The growing adoption of solar power systems worldwide underscores the need for effective storage mechanisms to mitigate the variability of solar energy. Storage technologies, such as batteries, facilitate peak load shifting and energy arbitrage, allowing excess solar generation to be stored for later use. This is especially relevant for scenarios where demand is concentrated during specific periods, such as working hours in commercial or residential settings. In this context, we develop a decision tool that incorporates demand modeling, solar generation simulation, and storage optimization to guide the sizing of storage capacity. The tool is implemented using accessible software like Microsoft Excel, making it practical for real-world applications. By focusing on a case study of a workplace in the Southern Hemisphere, we illustrate how the tool can be applied to derive actionable insights. The subsequent sections detail the methodologies and models employed, with an emphasis on mathematical formulations and empirical data to support the decision-making process.
Demand Modeling for Solar Power Systems
Accurately modeling electricity demand is the foundation for determining the appropriate storage capacity in a solar power system. For a typical workplace, demand patterns are influenced by the operational schedules of various electrical appliances. We consider a scenario where demand occurs predominantly during working hours, defined as 8:00 AM to 5:00 PM on weekdays, with non-working hours encompassing evenings, nights, and weekends. To construct a demand profile, we treat each appliance as operating independently and account for their usage rates during different time periods. For instance, appliances like refrigerators may run continuously, while others, such as computers and air conditioners, are active primarily during working hours.

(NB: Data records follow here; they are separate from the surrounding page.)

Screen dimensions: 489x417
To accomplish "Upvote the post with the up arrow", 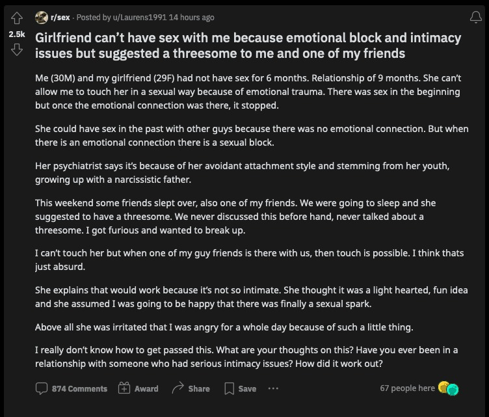I will [x=16, y=18].
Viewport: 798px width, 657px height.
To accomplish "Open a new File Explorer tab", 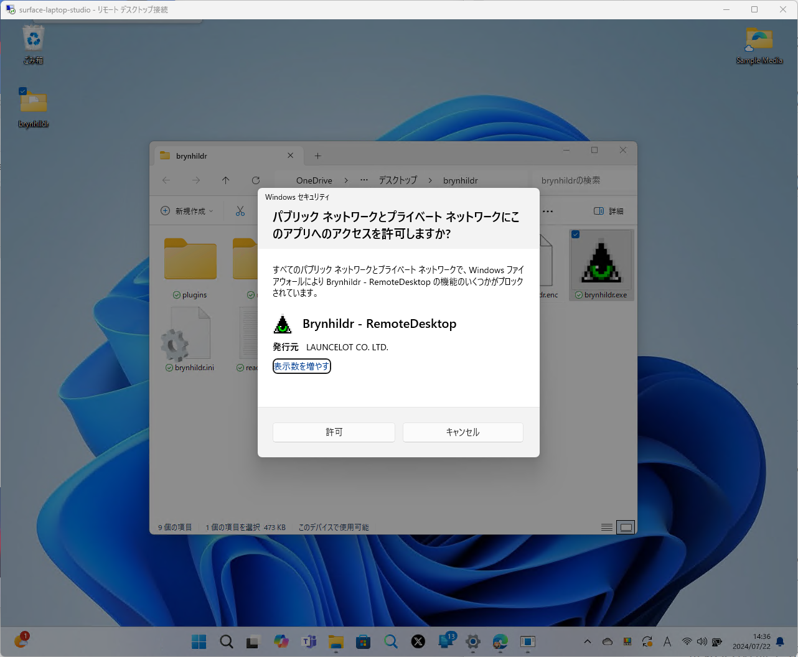I will (317, 155).
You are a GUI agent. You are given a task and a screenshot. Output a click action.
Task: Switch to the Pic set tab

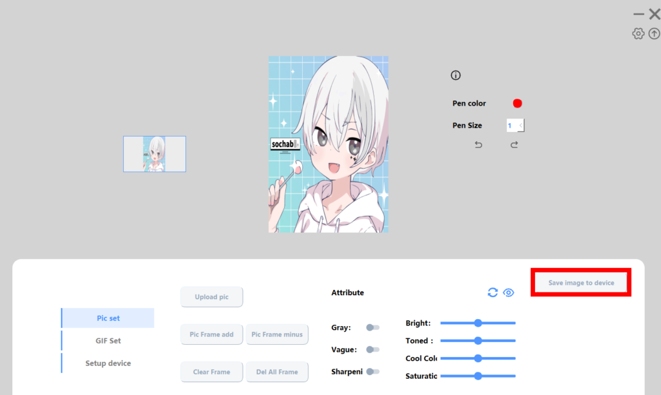(108, 318)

The total hourly electricity demand is computed by aggregating the power consumption of all appliances, considering their quantities and usage proportions. Let \( D(t) \) represent the demand at hour \( t \), where \( t = 1, 2, \ldots, 8760 \) for a full year. For each appliance \( i \), the power consumption is given by \( P_i \), the number of units is \( N_i \), and the usage rate during hour \( t \) is \( U_i(t) \). The demand can be expressed as:
$$ D(t) = \sum_{i} P_i \cdot N_i \cdot U_i(t) $$
where \( U_i(t) \) is derived from statistical data on appliance operation. The usage rates vary between working and non-working hours, reflecting typical behavior patterns. For example, during working hours, usage rates for computers might range from 50% to 70%, while at night, they drop to 10–20%. This approach allows us to generate a realistic demand curve that captures seasonal variations, such as higher demand in winter due to heating needs in the Southern Hemisphere.

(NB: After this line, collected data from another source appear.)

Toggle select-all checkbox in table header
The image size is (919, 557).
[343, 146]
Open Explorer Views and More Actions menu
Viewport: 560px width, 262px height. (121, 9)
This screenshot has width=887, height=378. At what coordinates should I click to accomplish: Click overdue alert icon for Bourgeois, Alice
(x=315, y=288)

To illustrate, we provide a table summarizing the appliance data used in our case study. This includes the power rating, quantity, and usage rates for each device, which are essential inputs for the demand model.

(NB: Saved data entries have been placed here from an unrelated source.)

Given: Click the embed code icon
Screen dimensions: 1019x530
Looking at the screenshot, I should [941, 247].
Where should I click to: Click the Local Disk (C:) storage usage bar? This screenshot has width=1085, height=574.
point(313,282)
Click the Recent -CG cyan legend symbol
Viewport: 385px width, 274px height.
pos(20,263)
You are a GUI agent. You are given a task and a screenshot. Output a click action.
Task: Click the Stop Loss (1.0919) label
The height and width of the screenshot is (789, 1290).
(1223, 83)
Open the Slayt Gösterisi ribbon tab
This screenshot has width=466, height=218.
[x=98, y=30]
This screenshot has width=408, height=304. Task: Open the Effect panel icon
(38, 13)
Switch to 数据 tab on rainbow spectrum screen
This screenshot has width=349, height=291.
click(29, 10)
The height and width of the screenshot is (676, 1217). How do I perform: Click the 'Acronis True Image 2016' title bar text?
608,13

| Appliance | Power (W) | Quantity | Working Hours Usage Rate (%) | Non-Working Hours Usage Rate (%) |
|---|---|---|---|---|
| Air Conditioner (Cooling) | 1100 | 15 | 70–100 | 1–10 |
| Air Conditioner (Heating) | 2000 | 15 | 70–100 | 1–10 |
| Desktop Computer | 500 | 576 | 50–70 | 10–20 |
| Wall Lamp | 10 | 288 | 20–50 | 1–10 |
| Laptop | 120 | 576 | 50–70 | 10–20 |
| Refrigerator | 1200 | 6 | 20 | 20 |
| Fax Machine | 110 | 96 | 20–40 | 0–10 |
| Printer | 800 | 160 | 20–40 | 0–10 |
| Electric Kettle | 1500 | 144 | 3–5 | 0–1 |
| Water Purifier | 50 | 12 | 95–100 | 10–50 |
| Coffee Machine | 750 | 6 | 30–60 | 0–10 |
Using this data, we calculate the hourly demand over a year, resulting in a profile that peaks during winter months and dips in summer, consistent with the climatic conditions of the Southern Hemisphere location. This demand model serves as a critical input for the solar power system analysis, enabling us to assess how storage can bridge the gap between generation and consumption.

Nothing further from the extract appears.